Objectivement, si tout gestionnaire se projette dans ces différents cas de figure, retracés par cette jurisprudence, il lui est difficile de se retrouver dans les infractions poursuivies devant la Cour des comptes. Une décision de justice, ça s’exécute… un dirigeant doit avoir la connaissance de ce qui relève de son champ de compétences... qui plus est, on comprend que dans ces affaires, il ne s’agit pas de petites erreurs : certaines se sont reproduites sur le long terme, ont porté sur des montants importants… ce qui justifie d’autant la sanction prononcée par le juge financier. Si certaines gestionnaires se reconnaissent dans ces affaires, qu’ils en tirent les conclusions qui s’imposent. Pour les autres, la quasi-totalité, ce panorama doit au contraire les rassurer.

Et pour les quelques décisions pour lesquelles la chambre du contentieux a pu adopter une position sujette à discussion, on peut saluer le rôle régulateur joué par la Cour d’appel financière – qui n’hésite pas à réduire le montant des amendes prononcées (CAF, Commune d’Éguilles, montant de 7 500 euros ramenés à 3 000 euros) ; - qui n’hésite pas à recadrer l’application des dispositions visant les infractions financières comme pour le versement des primes de 13e mois – ce qui a d’ailleurs conduit la chambre du contentieux à prononcer une relaxe dans sa décision Commune d’Échirolles du 12 décembre 2025.
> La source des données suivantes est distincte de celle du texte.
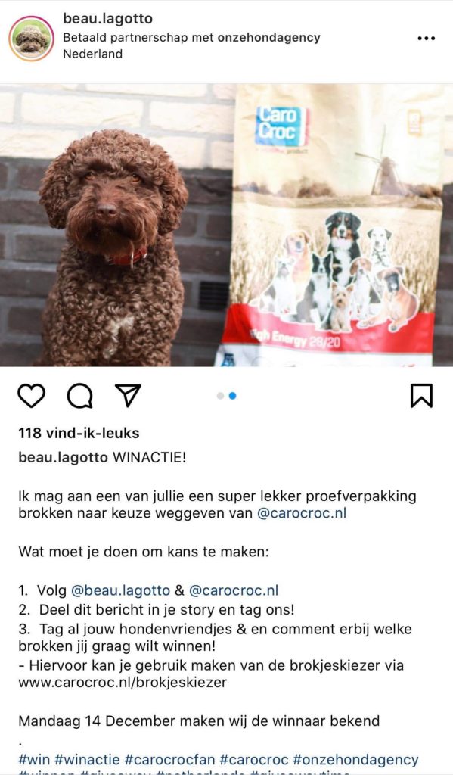Image resolution: width=453 pixels, height=775 pixels.
Task: Open beau.lagotto profile picture story
Action: click(32, 39)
Comme le soulignait le ministère dans sa réponse, la jurisprudence est en construction. Les sujets les plus délicats se résoudront avec le temps – un temps court comme pour les primes de 13e mois mais un temps nécessaire pour que le juge financier puisse asseoir ce régime de responsabilité financière et assurer qu’il ne soit pas une coquille vide.

Il faut que le juge financier exploite le cadre juridique de ce nouveau régime de responsabilité financière de la meilleure manière possible avec l’objectif d’offrir des garanties suffisantes de préservation de l’ordre public financier. Rappelons l’essentiel : il est question de fonds publics, il ne serait pas tolérable que le juge financier ne soit pas en mesure de demander aux gestionnaires, de rendre des comptes sur leur emploi…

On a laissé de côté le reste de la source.